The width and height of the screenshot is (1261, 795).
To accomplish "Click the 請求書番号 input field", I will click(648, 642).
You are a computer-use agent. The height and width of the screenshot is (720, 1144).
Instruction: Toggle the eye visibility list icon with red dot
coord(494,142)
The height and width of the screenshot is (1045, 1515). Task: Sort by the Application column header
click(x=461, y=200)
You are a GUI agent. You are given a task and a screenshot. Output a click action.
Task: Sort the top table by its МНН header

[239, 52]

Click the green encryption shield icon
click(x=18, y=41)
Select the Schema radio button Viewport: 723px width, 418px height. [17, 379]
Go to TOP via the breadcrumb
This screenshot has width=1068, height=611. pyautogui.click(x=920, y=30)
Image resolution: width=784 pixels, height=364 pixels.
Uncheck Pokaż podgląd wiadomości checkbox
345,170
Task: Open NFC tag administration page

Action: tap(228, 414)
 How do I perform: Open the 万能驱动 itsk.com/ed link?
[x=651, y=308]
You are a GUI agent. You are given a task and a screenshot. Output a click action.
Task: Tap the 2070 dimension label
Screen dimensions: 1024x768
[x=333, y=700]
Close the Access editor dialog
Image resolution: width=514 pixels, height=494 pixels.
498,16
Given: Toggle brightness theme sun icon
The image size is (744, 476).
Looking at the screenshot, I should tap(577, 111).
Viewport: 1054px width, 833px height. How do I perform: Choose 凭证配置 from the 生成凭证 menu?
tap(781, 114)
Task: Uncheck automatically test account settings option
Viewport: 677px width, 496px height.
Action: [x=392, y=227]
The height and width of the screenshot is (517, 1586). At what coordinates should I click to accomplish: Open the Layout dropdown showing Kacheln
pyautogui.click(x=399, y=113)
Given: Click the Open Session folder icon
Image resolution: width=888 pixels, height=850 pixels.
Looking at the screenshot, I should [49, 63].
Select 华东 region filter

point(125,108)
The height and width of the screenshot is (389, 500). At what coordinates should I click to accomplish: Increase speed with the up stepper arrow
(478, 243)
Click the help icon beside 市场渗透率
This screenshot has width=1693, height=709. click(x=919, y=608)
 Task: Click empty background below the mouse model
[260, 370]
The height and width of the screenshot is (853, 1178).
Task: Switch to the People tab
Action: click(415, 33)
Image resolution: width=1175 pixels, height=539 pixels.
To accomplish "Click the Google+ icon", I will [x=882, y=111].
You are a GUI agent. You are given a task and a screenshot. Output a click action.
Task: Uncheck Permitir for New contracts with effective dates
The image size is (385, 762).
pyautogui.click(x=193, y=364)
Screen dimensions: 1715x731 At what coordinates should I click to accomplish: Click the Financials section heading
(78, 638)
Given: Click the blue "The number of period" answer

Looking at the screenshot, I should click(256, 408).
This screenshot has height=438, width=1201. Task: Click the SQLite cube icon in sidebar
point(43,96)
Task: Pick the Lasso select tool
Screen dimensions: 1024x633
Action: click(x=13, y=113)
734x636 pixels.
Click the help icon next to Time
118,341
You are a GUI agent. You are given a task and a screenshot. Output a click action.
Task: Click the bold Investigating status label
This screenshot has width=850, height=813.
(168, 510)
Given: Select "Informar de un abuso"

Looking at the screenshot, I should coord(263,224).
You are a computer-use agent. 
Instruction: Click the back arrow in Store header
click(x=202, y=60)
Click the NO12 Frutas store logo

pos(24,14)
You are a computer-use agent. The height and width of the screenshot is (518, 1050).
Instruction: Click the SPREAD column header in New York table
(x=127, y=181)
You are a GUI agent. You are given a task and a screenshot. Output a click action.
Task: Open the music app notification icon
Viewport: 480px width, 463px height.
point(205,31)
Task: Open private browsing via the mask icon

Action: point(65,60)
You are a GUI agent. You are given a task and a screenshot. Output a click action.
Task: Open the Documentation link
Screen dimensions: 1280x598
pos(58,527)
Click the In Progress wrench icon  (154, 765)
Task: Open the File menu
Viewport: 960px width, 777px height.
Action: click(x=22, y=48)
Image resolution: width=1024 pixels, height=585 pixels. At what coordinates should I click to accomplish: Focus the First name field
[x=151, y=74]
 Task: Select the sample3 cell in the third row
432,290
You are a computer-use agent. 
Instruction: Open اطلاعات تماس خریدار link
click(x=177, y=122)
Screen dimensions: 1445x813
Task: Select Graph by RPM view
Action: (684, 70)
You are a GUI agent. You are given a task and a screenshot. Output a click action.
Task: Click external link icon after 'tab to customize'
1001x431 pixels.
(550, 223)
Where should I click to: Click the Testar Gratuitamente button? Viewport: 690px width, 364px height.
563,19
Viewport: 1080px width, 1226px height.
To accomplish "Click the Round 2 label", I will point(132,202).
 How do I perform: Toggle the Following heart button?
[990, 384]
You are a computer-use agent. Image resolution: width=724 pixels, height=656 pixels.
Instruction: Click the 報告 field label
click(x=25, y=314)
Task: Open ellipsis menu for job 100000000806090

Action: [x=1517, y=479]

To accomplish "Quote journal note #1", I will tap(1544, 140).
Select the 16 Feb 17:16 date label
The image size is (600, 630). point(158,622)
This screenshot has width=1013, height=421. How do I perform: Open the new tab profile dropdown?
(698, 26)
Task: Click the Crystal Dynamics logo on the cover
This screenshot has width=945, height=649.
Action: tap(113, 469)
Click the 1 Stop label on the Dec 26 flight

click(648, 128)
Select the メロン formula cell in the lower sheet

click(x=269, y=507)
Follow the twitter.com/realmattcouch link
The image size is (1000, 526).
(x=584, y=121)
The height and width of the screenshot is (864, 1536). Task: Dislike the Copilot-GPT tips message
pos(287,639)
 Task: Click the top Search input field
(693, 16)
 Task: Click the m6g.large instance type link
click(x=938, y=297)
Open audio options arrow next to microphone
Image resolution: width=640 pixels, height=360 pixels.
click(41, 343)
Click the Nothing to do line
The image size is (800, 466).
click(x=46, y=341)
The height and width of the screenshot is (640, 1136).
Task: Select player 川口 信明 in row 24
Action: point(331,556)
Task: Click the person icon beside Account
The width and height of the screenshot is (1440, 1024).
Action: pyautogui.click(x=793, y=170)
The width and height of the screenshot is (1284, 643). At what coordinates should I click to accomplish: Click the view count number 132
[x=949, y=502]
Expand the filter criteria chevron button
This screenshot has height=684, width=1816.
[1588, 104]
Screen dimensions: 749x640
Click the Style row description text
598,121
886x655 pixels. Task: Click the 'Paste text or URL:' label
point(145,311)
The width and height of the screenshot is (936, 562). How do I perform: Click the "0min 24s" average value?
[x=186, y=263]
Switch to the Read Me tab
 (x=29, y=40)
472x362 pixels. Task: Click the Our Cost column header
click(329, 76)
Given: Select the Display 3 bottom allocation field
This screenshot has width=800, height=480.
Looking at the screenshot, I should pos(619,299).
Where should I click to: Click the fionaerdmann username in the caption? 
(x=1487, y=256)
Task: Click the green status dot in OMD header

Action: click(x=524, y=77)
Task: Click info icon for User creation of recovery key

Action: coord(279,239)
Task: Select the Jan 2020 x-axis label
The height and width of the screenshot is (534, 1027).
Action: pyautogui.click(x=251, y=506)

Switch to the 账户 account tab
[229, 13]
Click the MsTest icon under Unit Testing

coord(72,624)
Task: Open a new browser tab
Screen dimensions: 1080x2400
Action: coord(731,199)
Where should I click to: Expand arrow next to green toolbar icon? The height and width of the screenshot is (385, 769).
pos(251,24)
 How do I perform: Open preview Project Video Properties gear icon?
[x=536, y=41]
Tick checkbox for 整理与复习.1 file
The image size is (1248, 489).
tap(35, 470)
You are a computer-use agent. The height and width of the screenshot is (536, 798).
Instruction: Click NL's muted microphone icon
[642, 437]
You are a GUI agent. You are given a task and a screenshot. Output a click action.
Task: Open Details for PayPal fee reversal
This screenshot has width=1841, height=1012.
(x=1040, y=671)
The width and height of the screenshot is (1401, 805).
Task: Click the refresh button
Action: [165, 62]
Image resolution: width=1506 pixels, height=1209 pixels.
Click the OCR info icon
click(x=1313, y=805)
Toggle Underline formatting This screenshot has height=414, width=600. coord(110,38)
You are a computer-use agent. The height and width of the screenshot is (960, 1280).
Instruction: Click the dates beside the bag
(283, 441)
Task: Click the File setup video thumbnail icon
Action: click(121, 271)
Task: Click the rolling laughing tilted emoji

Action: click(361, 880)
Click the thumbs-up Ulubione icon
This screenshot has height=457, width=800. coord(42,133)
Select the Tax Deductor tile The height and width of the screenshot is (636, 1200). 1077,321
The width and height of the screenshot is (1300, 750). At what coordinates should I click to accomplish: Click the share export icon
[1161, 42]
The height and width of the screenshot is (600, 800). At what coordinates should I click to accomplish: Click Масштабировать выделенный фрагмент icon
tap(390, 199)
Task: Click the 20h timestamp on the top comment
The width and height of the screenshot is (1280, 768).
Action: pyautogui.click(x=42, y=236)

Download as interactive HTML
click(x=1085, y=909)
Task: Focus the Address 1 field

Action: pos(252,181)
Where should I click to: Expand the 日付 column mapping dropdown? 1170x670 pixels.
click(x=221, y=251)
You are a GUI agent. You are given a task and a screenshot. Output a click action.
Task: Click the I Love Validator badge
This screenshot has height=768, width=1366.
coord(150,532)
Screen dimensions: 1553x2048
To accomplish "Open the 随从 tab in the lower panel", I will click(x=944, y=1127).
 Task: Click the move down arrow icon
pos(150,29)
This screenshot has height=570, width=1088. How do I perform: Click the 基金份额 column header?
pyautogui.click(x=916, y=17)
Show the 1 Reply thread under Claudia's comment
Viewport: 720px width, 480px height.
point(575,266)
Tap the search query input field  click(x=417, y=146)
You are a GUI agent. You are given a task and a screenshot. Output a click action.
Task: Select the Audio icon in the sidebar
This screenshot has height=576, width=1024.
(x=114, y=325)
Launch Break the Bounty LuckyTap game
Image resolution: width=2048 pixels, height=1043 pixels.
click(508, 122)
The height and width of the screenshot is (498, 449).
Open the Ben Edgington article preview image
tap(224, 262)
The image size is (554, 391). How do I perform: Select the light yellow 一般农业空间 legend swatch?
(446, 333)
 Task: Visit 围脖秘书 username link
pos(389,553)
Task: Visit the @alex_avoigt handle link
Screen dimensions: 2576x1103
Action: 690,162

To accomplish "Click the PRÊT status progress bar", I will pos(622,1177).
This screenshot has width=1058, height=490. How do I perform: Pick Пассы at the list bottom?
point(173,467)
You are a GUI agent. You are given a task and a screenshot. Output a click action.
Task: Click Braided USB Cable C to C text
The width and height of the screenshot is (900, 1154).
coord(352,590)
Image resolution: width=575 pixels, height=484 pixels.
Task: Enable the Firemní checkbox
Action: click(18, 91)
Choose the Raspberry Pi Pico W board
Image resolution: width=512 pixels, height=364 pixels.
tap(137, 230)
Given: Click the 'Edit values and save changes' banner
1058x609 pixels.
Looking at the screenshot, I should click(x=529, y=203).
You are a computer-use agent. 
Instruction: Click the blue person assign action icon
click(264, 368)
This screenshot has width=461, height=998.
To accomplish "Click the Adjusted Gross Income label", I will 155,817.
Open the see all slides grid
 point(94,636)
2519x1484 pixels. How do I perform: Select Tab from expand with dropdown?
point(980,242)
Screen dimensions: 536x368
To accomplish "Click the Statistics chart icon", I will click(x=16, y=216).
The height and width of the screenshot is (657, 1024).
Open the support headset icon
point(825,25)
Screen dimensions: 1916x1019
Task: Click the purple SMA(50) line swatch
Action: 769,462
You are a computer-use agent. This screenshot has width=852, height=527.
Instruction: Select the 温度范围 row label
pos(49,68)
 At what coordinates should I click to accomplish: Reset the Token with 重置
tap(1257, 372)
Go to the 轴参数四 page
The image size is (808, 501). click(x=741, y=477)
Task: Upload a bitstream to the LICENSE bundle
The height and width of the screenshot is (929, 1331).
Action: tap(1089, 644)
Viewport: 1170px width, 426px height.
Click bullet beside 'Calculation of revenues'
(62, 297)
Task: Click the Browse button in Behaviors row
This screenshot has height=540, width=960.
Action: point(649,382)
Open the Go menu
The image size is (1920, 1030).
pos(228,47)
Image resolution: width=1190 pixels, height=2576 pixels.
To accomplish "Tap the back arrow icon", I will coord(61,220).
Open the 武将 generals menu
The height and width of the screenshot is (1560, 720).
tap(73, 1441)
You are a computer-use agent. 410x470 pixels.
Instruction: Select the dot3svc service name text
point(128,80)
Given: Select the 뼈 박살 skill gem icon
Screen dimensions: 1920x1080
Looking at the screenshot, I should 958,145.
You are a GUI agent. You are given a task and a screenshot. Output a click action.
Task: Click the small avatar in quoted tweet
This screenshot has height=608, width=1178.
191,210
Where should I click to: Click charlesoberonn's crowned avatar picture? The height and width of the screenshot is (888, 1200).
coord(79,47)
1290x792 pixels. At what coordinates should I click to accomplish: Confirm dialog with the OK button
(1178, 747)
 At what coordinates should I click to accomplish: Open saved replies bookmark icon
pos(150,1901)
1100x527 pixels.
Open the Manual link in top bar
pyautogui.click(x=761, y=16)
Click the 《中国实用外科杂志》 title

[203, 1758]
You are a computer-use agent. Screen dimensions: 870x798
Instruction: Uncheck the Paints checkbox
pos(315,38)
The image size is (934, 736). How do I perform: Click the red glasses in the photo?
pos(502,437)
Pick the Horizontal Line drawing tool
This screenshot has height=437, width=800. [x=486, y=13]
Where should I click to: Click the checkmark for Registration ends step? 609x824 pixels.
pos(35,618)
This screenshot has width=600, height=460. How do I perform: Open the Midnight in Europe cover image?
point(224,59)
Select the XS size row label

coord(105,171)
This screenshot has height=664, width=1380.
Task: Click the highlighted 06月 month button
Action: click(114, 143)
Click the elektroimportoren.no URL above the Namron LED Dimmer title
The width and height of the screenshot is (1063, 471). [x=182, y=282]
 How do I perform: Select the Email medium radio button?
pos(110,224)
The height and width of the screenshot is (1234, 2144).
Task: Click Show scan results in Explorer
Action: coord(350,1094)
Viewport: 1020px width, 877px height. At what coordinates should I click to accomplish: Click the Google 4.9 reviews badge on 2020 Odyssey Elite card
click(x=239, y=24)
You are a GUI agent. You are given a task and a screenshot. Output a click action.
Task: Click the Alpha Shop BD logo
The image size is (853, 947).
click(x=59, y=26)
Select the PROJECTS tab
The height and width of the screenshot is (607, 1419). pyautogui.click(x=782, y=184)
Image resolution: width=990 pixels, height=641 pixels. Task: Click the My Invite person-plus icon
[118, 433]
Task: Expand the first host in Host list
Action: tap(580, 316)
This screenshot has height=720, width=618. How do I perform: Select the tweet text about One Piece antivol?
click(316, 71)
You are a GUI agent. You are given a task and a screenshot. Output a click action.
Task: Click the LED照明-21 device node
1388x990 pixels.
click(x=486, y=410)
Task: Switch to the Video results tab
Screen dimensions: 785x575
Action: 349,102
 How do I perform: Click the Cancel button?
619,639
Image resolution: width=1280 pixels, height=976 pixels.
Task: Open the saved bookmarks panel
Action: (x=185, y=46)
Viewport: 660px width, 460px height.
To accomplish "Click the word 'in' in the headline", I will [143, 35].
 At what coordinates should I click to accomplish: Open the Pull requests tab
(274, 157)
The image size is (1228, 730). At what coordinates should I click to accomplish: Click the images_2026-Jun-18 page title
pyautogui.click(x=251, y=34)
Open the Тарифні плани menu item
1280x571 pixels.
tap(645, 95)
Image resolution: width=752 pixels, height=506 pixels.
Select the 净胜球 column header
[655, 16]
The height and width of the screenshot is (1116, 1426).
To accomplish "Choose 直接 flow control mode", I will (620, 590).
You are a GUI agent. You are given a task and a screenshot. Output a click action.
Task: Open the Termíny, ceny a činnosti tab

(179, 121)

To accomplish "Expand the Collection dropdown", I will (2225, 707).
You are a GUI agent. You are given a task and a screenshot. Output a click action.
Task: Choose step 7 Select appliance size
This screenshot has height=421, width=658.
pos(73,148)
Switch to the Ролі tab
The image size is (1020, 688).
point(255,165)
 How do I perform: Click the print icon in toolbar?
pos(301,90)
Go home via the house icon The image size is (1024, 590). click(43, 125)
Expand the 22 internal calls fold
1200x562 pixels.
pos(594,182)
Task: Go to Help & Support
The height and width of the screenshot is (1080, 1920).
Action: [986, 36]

Task item >>
Transcribe the records above exactly, beginning at the line that contains "Switch to the 账户 account tab" and ending with the line that contains "is (536, 798).", both included, and nothing else.

Task response >>
Switch to the 账户 account tab
[229, 13]
Click the MsTest icon under Unit Testing

coord(72,624)
Task: Open a new browser tab
Screen dimensions: 1080x2400
Action: coord(731,199)
Where should I click to: Expand arrow next to green toolbar icon? The height and width of the screenshot is (385, 769).
pos(251,24)
 How do I perform: Open preview Project Video Properties gear icon?
[x=536, y=41]
Tick checkbox for 整理与复习.1 file
The image size is (1248, 489).
tap(35, 470)
You are a computer-use agent. The height and width of the screenshot is (536, 798).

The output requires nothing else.